====== INPUT MATERIAL ======

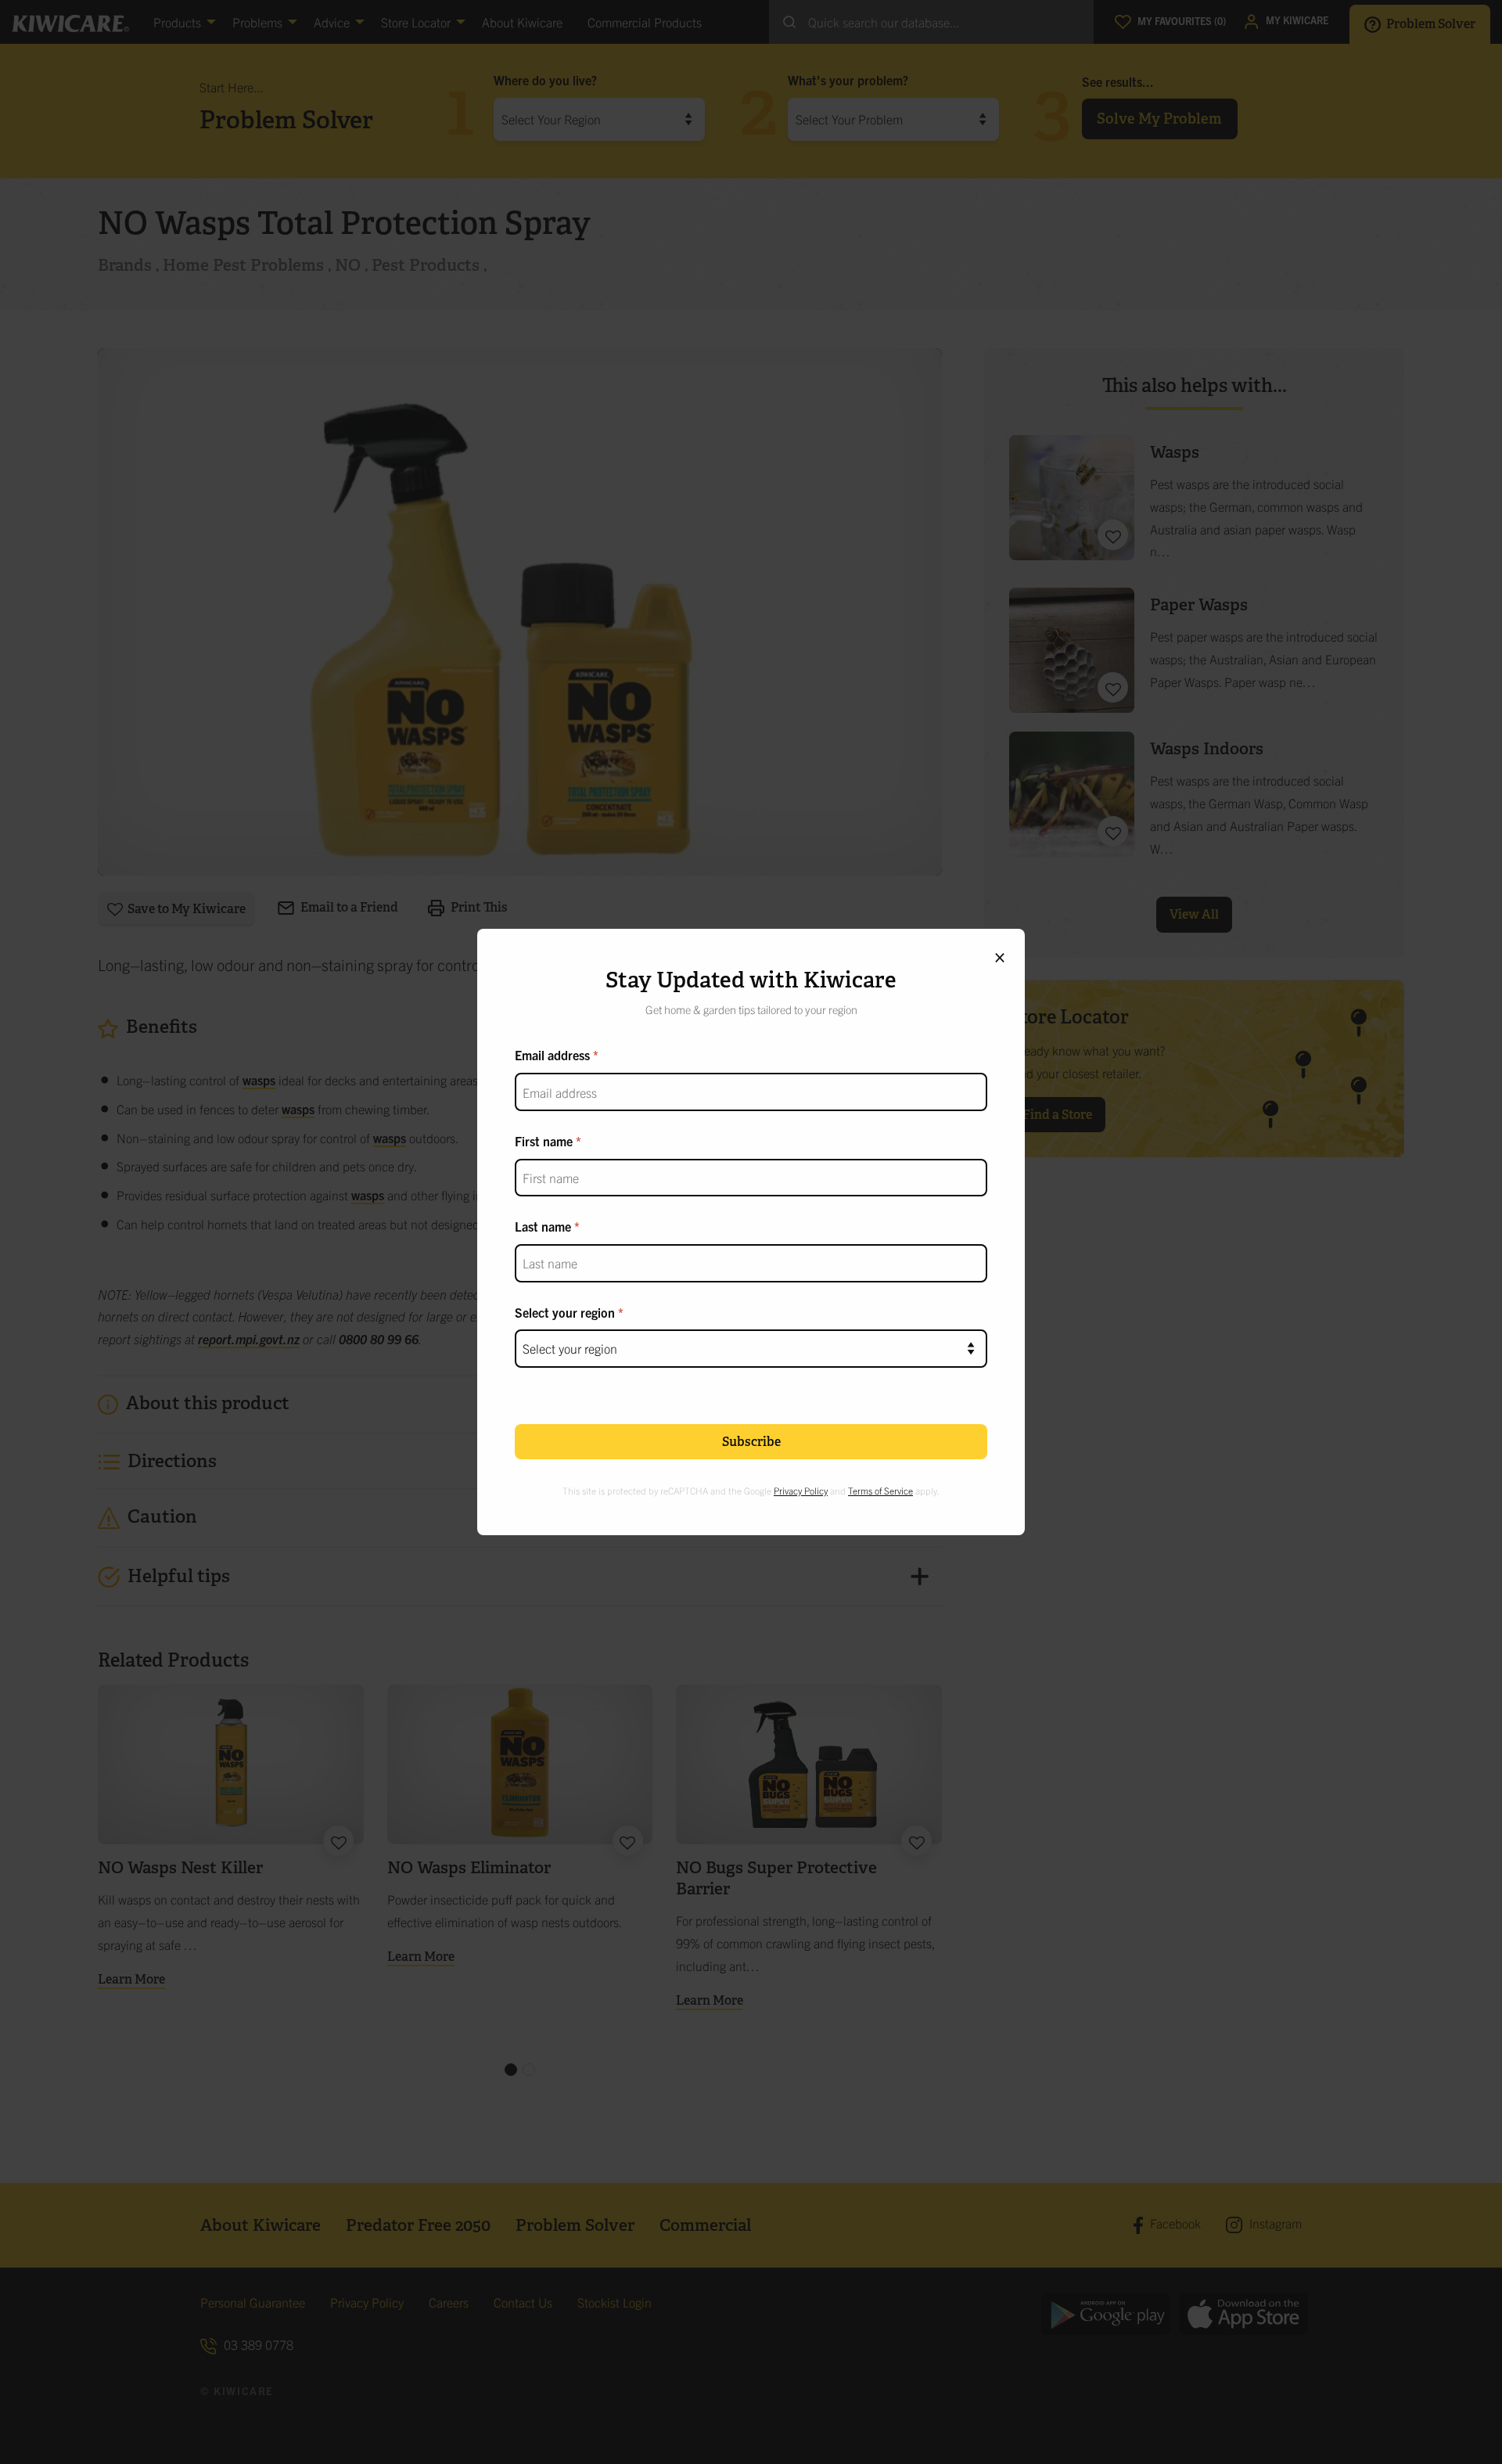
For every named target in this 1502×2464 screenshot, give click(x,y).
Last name (543, 1226)
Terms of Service (880, 1490)
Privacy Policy (801, 1490)
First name (544, 1141)
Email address (552, 1055)
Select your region (565, 1312)
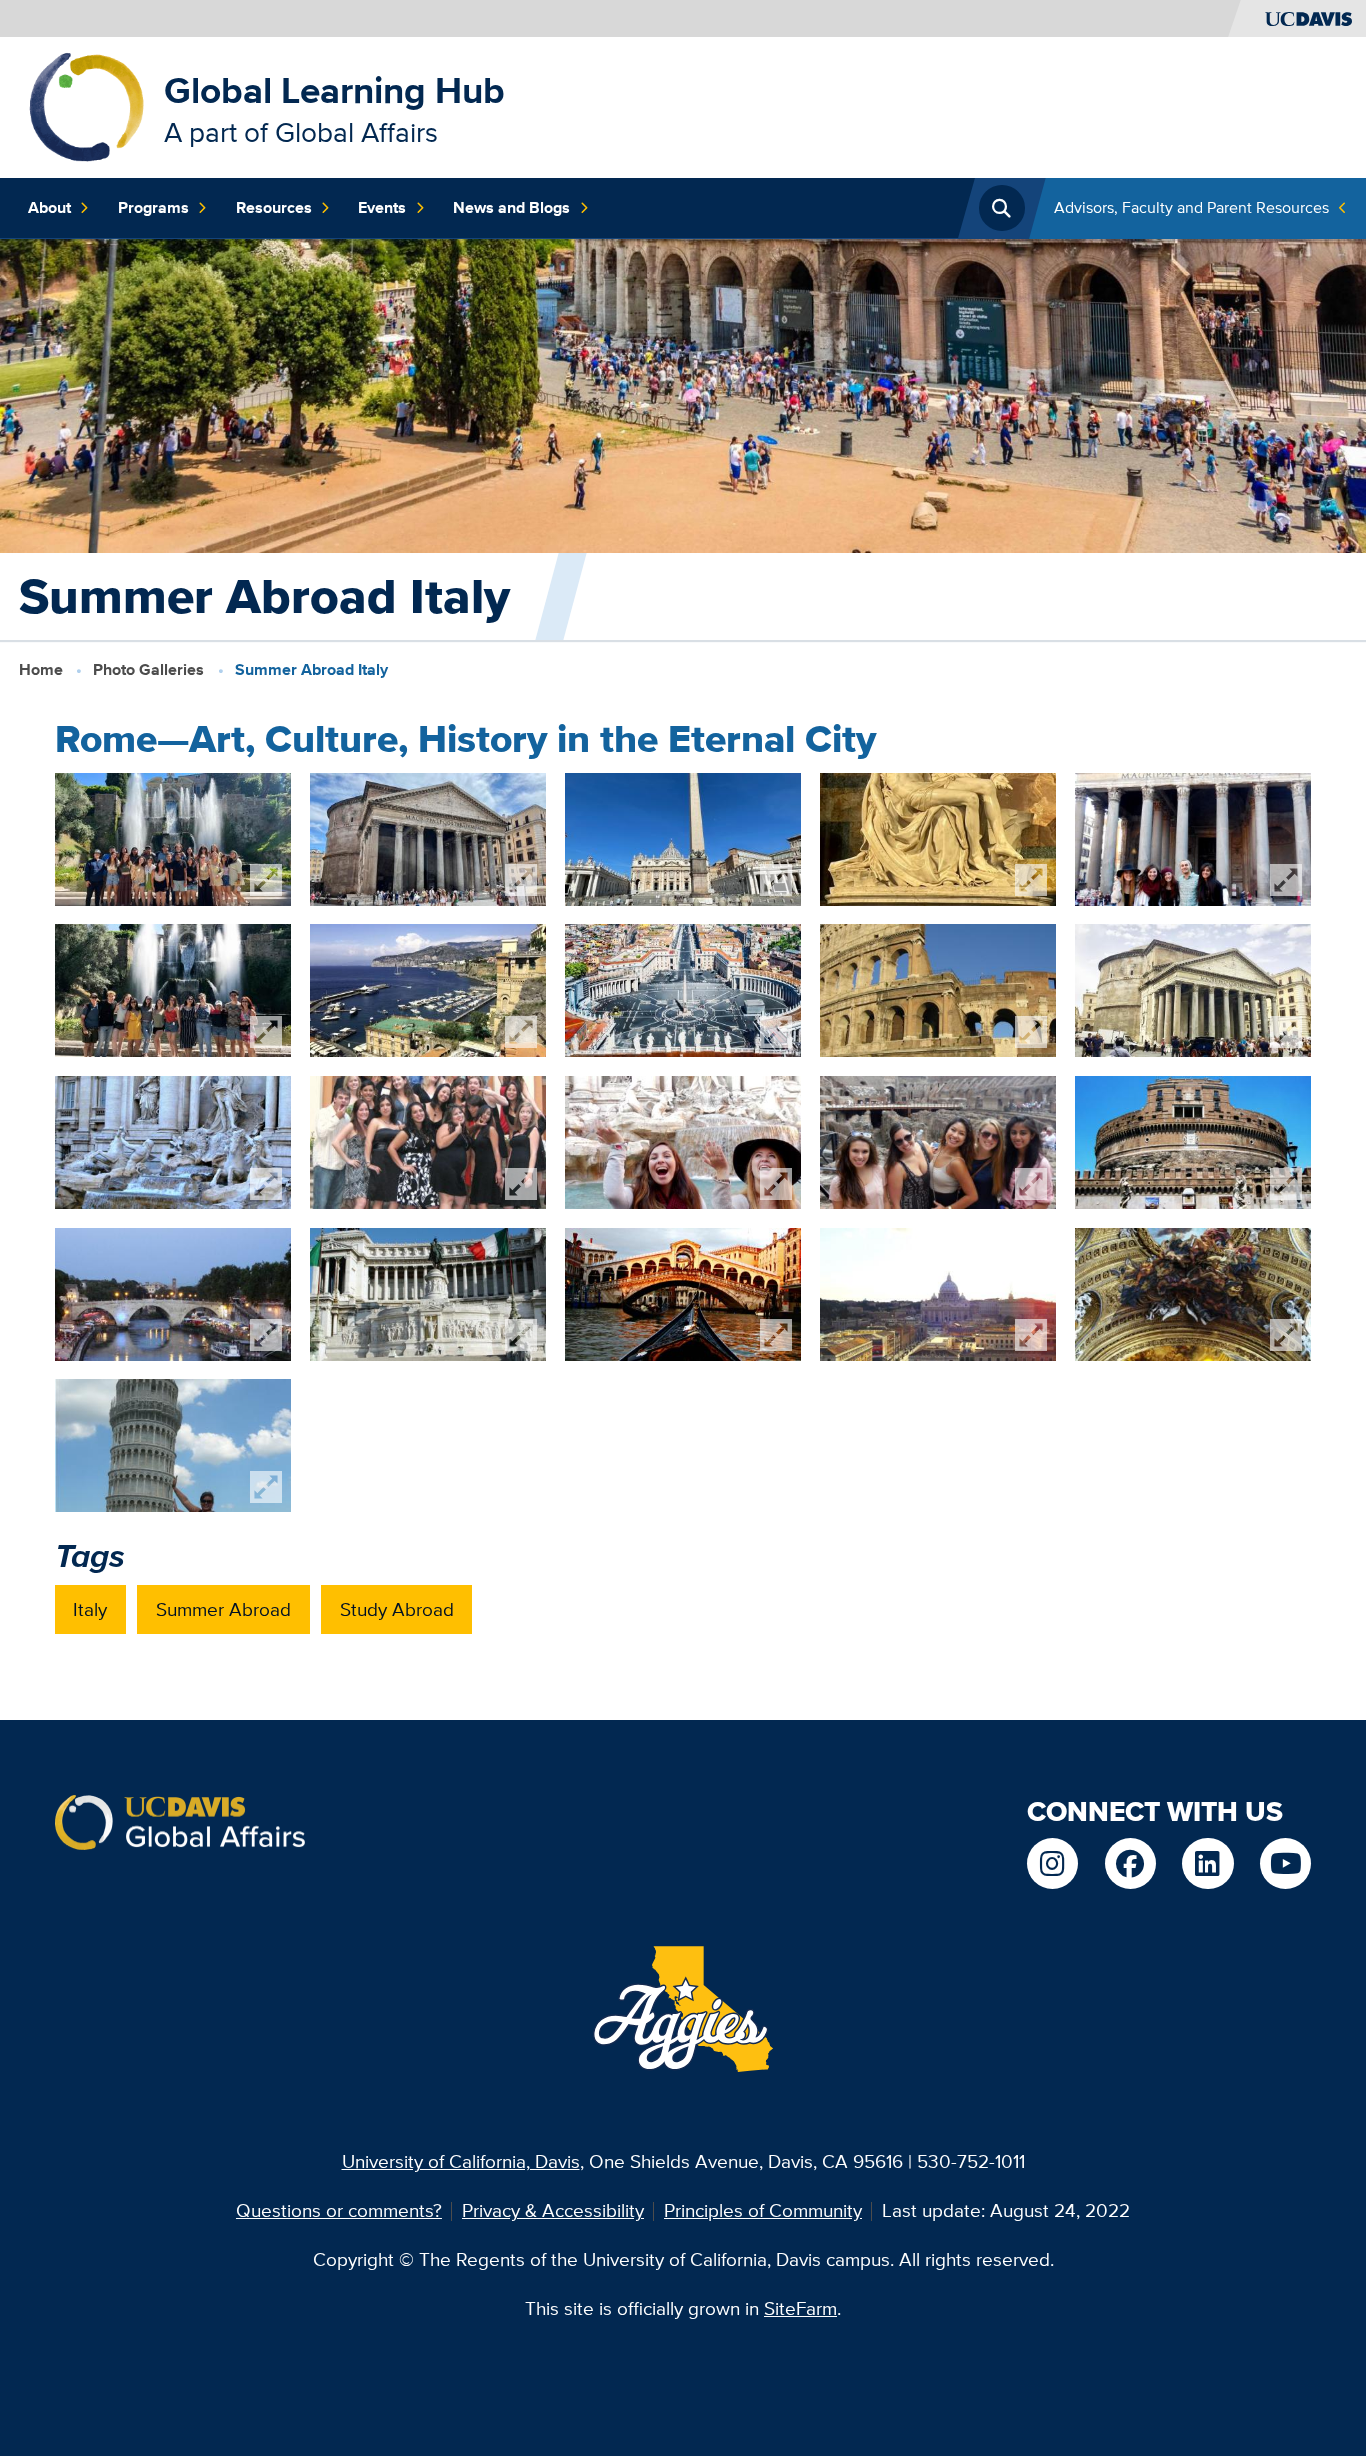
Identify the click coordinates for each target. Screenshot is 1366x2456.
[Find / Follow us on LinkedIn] (1207, 1863)
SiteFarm (800, 2308)
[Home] (86, 105)
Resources (274, 207)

======

#### PROMPT
Word for word, restate the records above and drop the pictures.

#### OUTPUT FOR THIS TASK
For every named target in this 1502×2464 screenshot, give click(x,y).
Last name (543, 1226)
Terms of Service (880, 1490)
Privacy Policy (801, 1490)
First name (544, 1141)
Email address (552, 1055)
Select your region (565, 1312)
Identify the click coordinates for each target. Screenshot is 1366x2456.
[Find / Follow us on LinkedIn] (1207, 1863)
SiteFarm (800, 2308)
[Home] (86, 105)
Resources (274, 207)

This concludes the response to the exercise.